2014 non-fiction book

Rebbe: The Life and Teachings of Menachem M. Schneerson, the Most Influential Rabbi in Modern History is a biography of Rabbi Menachem Mendel Schneerson authored by Joseph Telushkin and published in 2014.

== About the book ==
The biography presents an account of Rabbi Menachem Mendel Schneerson, focusing on his leadership of the Chabad-Lubavitch movement, which expanded significantly during his tenure. Schneerson is noted for his interactions with various political and cultural figures, including Ronald Reagan, Robert F. Kennedy, Yitzhak Rabin, Menachem Begin, Elie Wiesel, and Bob Dylan.

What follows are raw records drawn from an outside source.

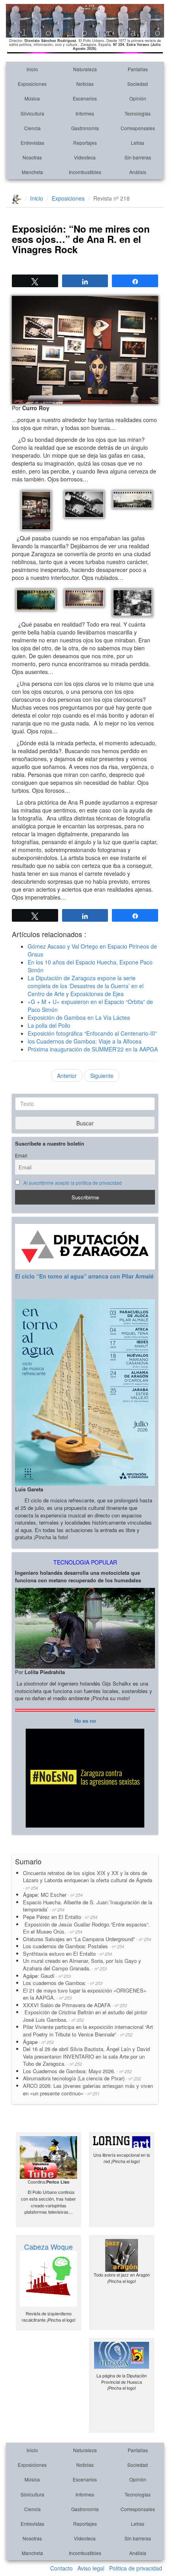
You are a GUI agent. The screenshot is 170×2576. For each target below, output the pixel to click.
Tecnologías (138, 113)
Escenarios (85, 98)
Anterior (67, 1076)
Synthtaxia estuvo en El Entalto (67, 1953)
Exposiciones (32, 83)
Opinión (137, 98)
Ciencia (32, 128)
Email (21, 1155)
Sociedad (137, 83)
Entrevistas (32, 142)
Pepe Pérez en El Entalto (60, 1917)
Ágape (38, 2042)
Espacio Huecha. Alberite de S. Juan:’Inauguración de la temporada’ (87, 1905)
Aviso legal (90, 2568)
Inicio (32, 69)
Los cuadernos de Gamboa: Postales (73, 1946)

He was involved in initiatives related to Jewish outreach and humanitarian efforts, and was regarded by some as a significant figure in matters concerning the global Jewish community.

==Critical reception==
The book received generally positive reviews from publications such as The Wall Street Journal, NY1, The Forward, and Booklist. It also achieved commercial success, appearing on The New York Times and Reuters bestseller lists for hardcover nonfiction in 2014.